*** Opening Given records ***

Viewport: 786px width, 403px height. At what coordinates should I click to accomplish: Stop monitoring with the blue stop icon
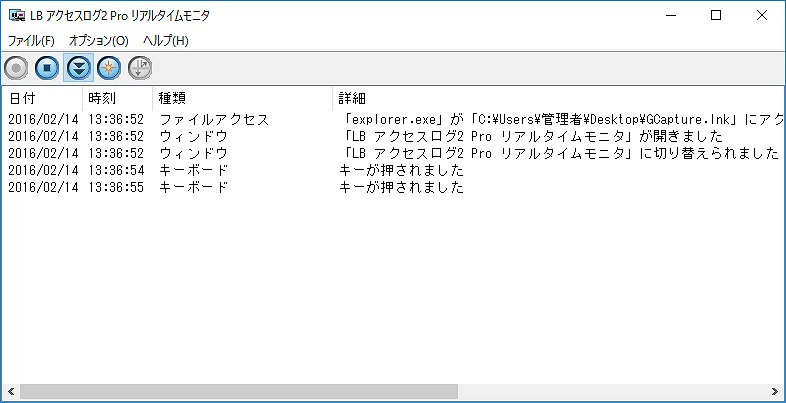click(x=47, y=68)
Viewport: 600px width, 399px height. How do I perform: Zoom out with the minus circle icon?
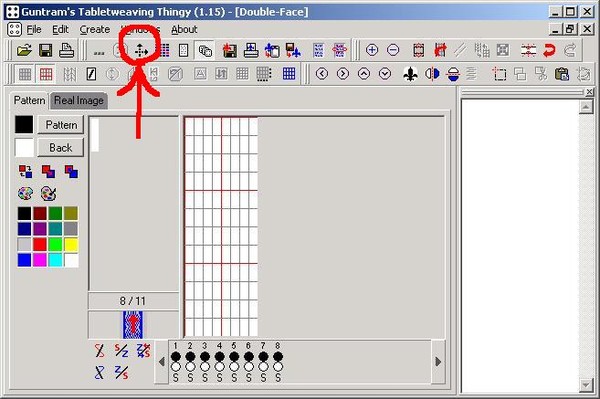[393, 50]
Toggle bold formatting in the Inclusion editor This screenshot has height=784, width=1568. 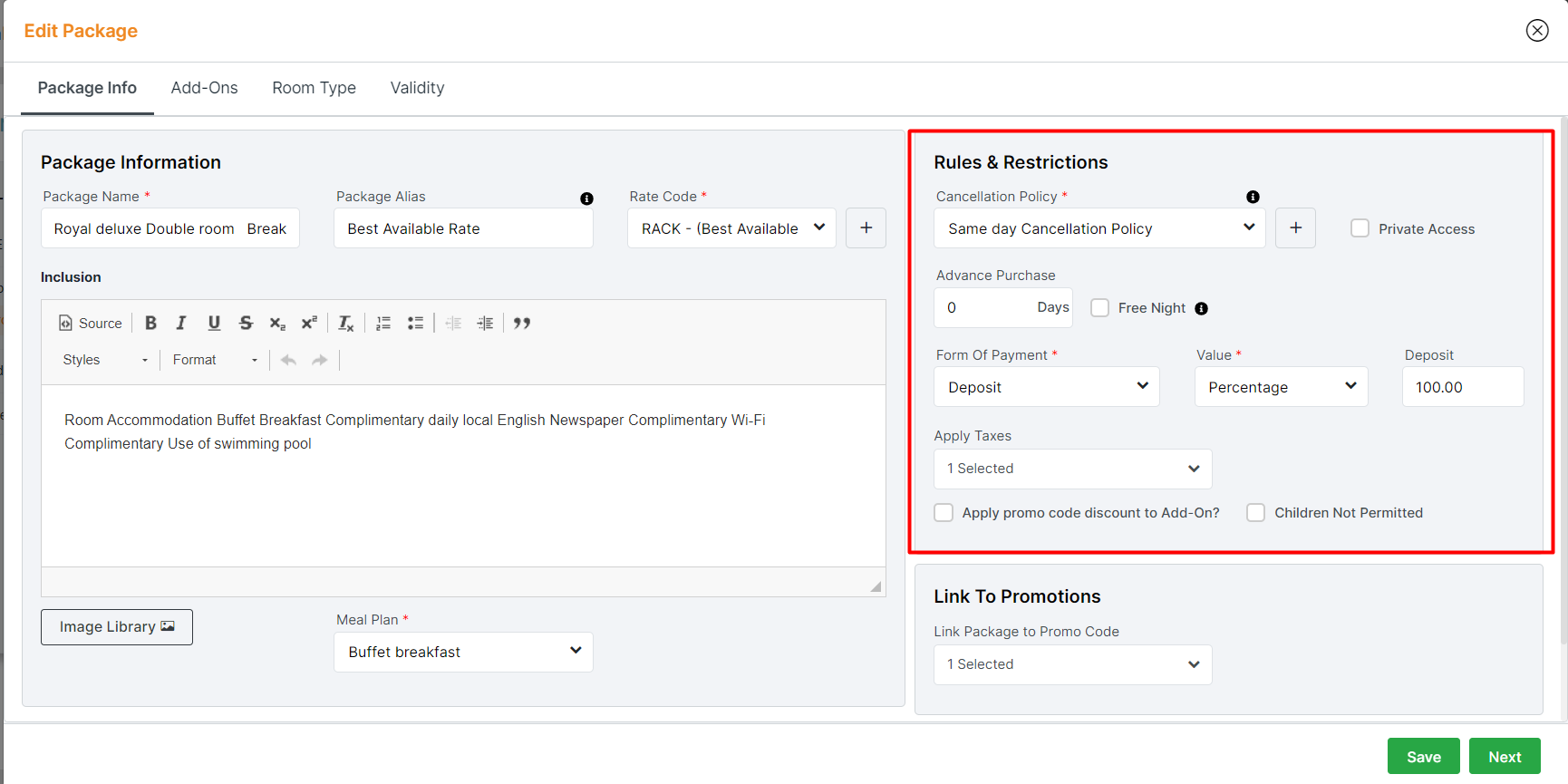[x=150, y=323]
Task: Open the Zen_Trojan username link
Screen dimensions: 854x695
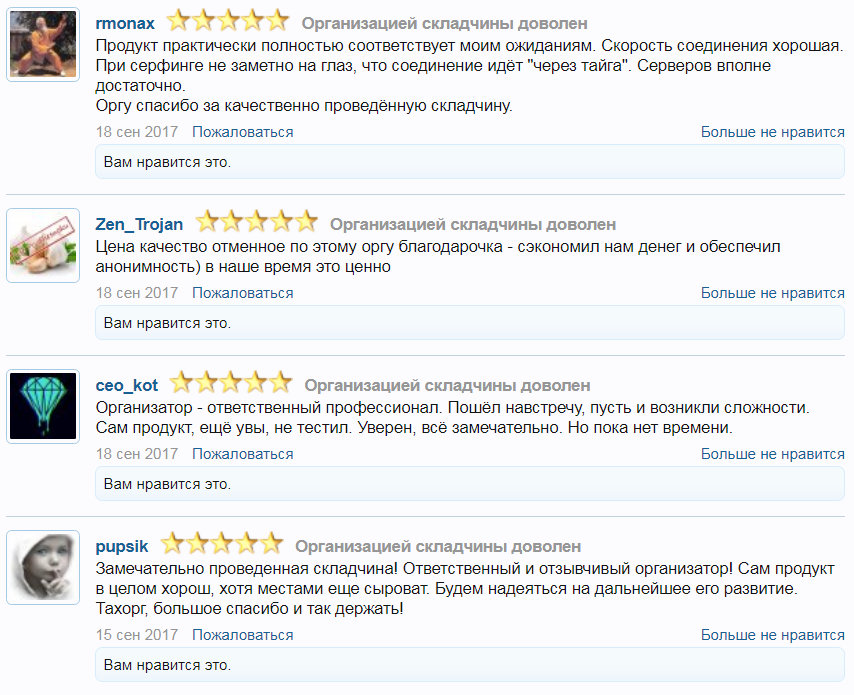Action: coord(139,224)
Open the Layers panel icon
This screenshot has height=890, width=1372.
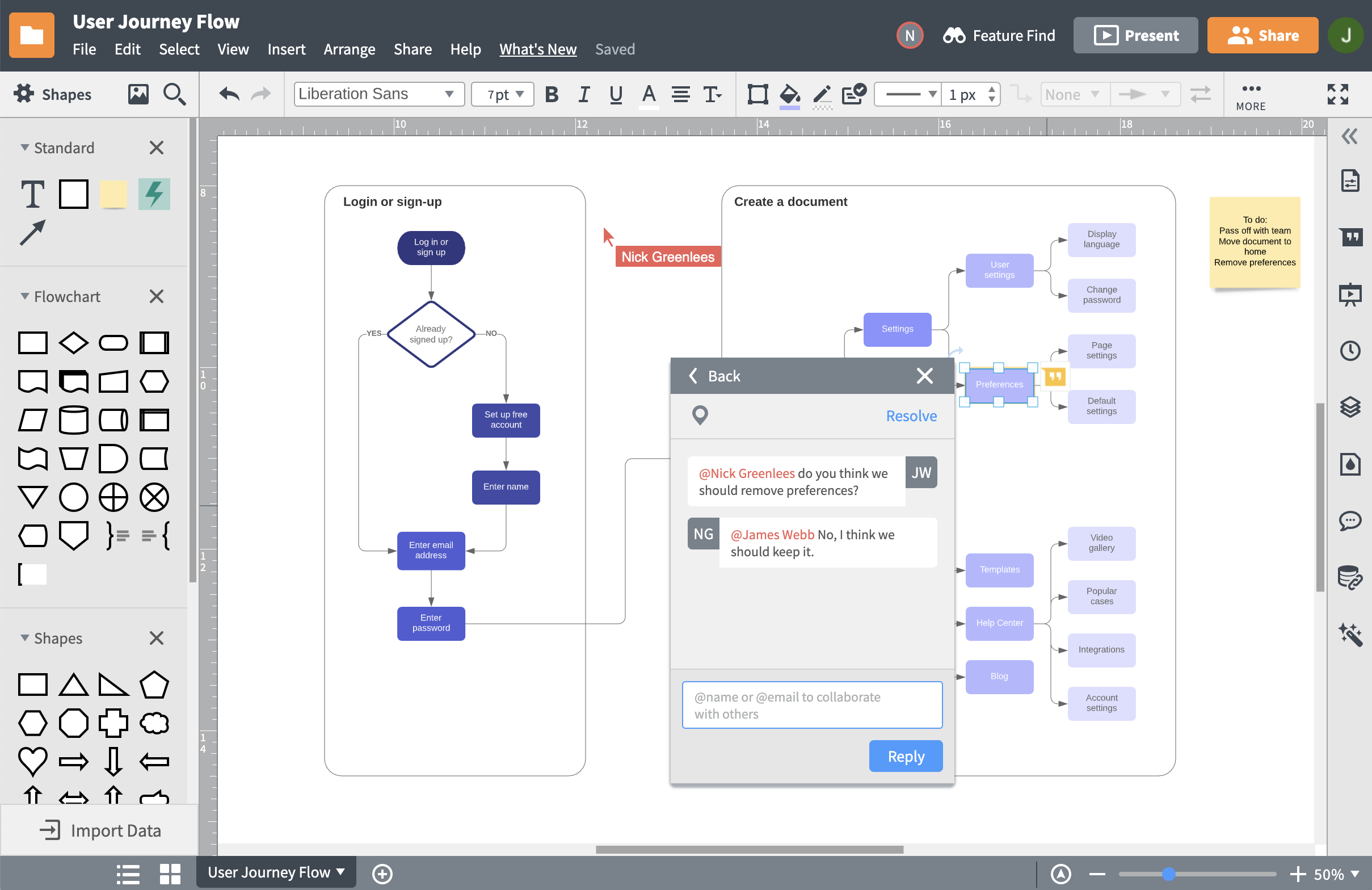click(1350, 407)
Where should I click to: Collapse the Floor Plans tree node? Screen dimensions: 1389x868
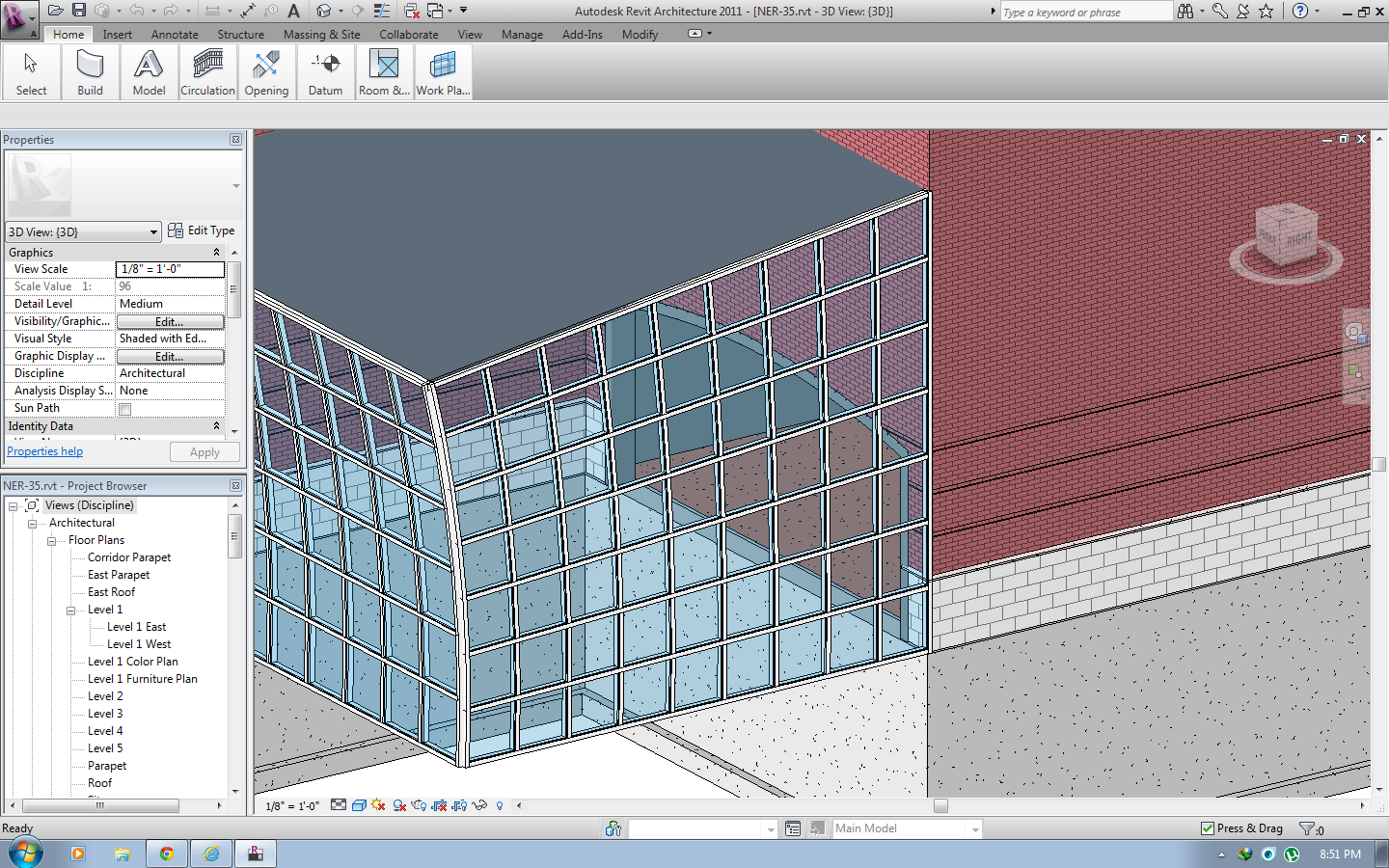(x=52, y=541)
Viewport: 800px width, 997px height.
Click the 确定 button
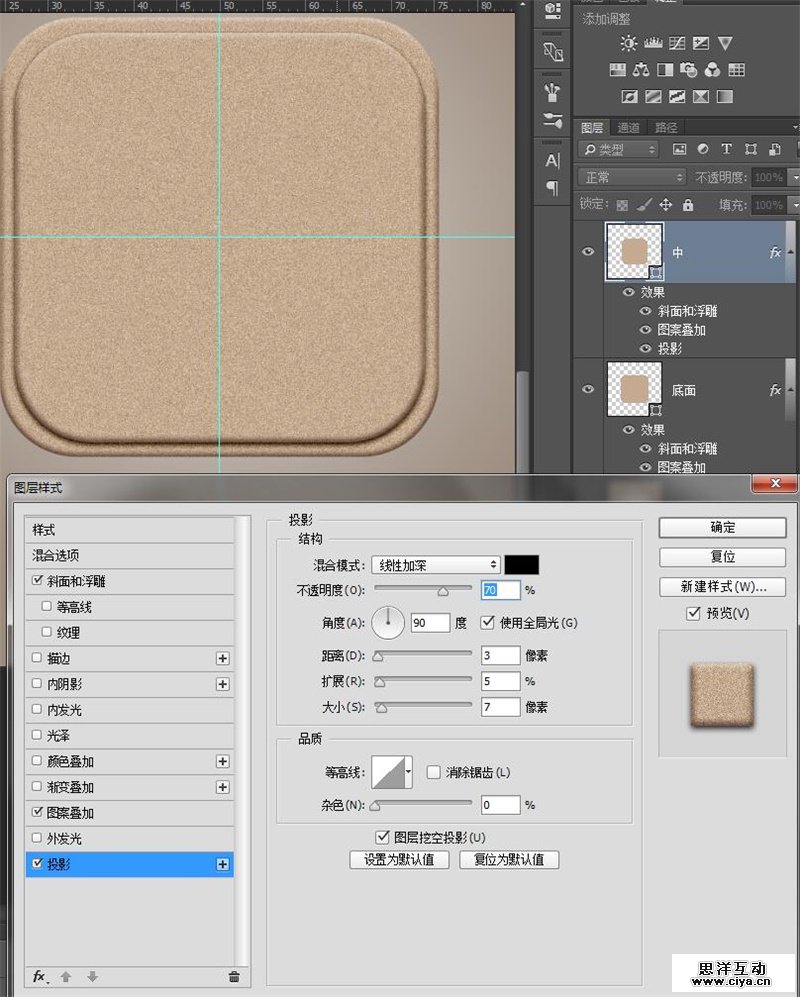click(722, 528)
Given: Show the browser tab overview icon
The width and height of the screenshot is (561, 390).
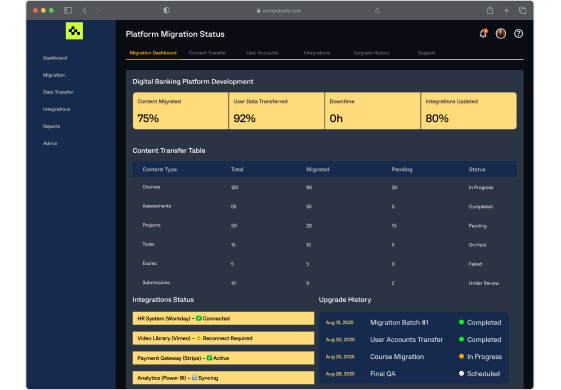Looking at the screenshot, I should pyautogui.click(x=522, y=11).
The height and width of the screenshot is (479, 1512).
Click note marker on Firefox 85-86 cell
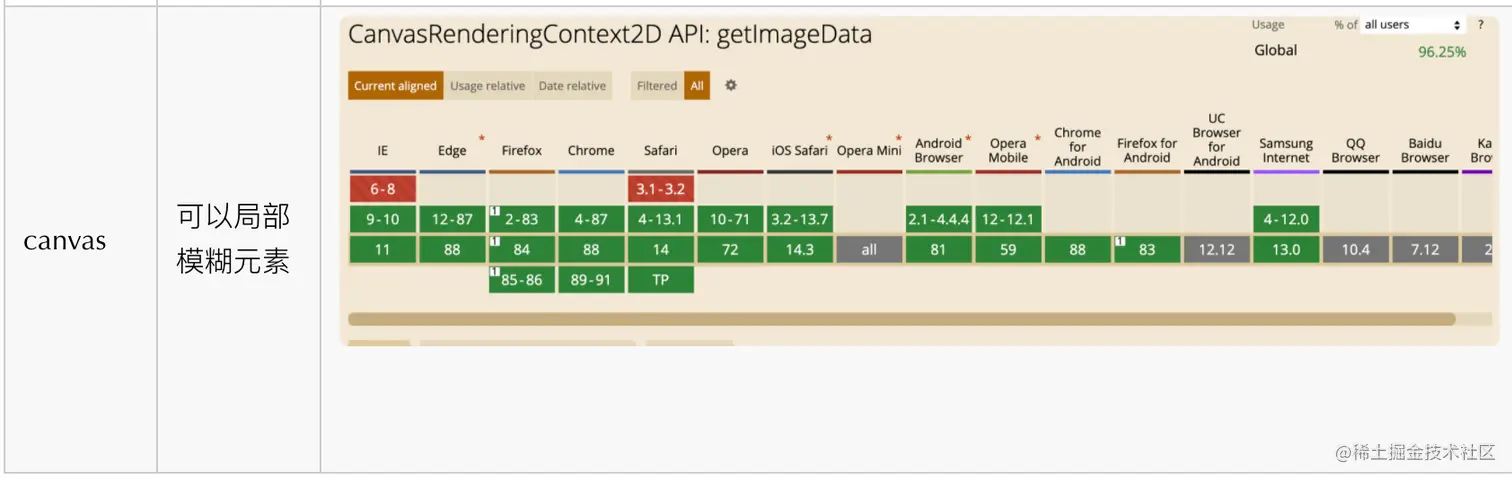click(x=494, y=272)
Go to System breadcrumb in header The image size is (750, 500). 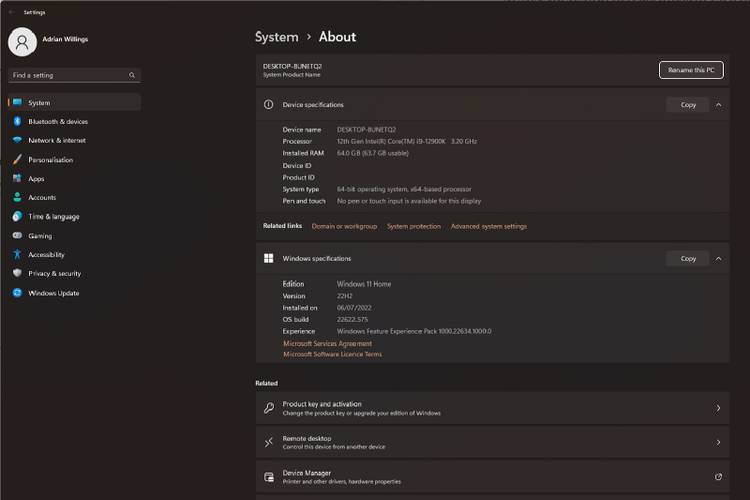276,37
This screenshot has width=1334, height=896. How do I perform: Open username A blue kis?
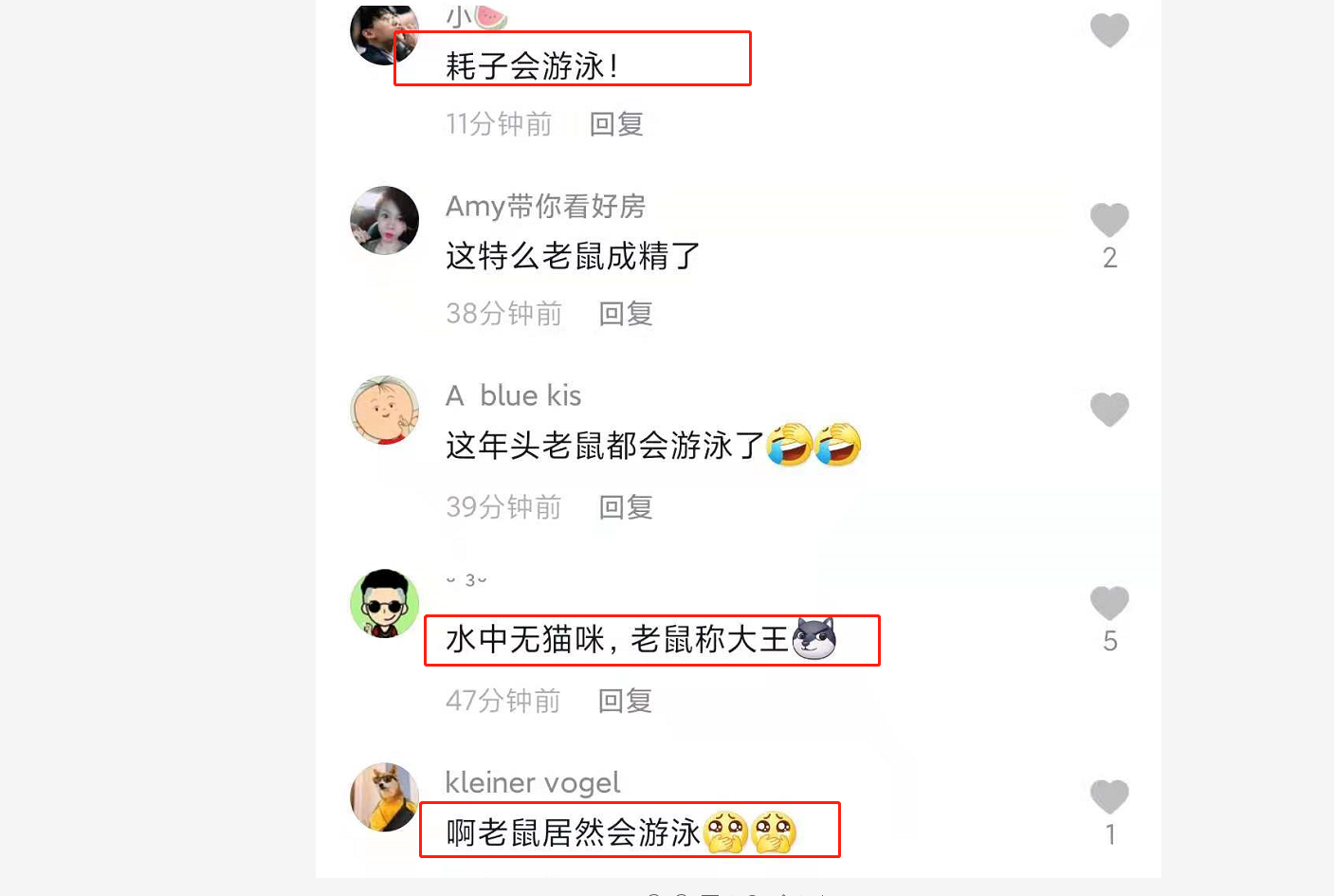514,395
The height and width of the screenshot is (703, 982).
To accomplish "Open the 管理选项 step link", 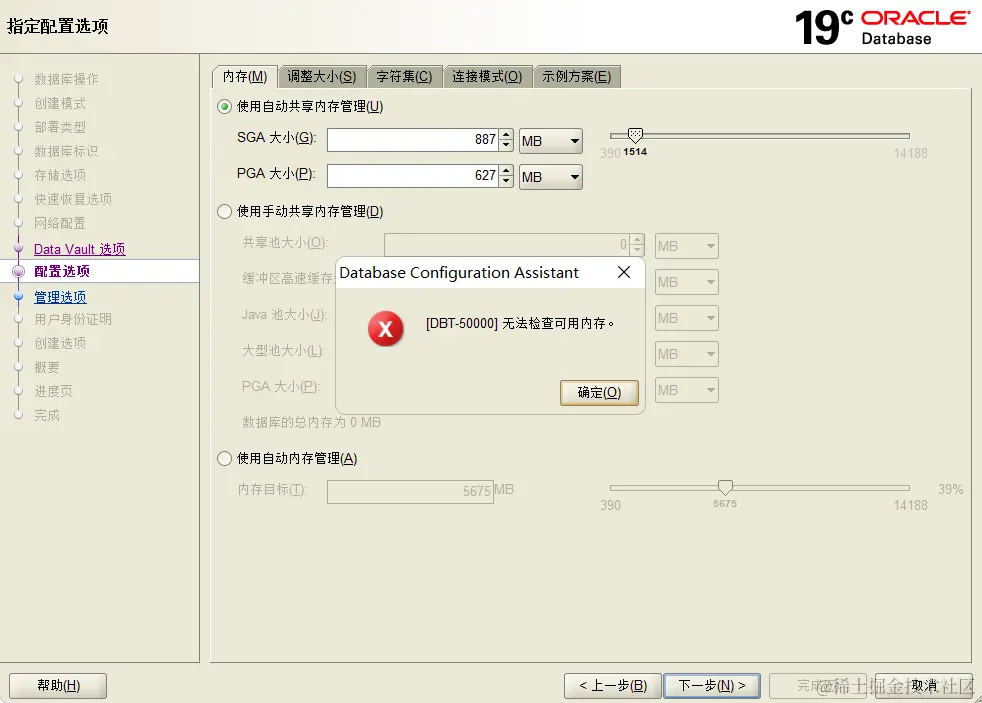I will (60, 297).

*** Closing Given records ***

In the listing above, find the line with "Task: Open the Zen_Trojan username link" and the line with "The height and width of the screenshot is (479, 1512).". Copy both of them and every line between, exactly, but not the pictures.

Task: Open the Zen_Trojan username link
Screen dimensions: 854x695
Action: coord(139,224)
Open the Layers panel icon
This screenshot has height=890, width=1372.
click(1350, 407)
Where should I click to: Collapse the Floor Plans tree node? Screen dimensions: 1389x868
(x=52, y=541)
Viewport: 800px width, 997px height.
Click the 确定 button
click(722, 528)
Given: Show the browser tab overview icon
The width and height of the screenshot is (561, 390).
Looking at the screenshot, I should pyautogui.click(x=522, y=11).
The height and width of the screenshot is (479, 1512).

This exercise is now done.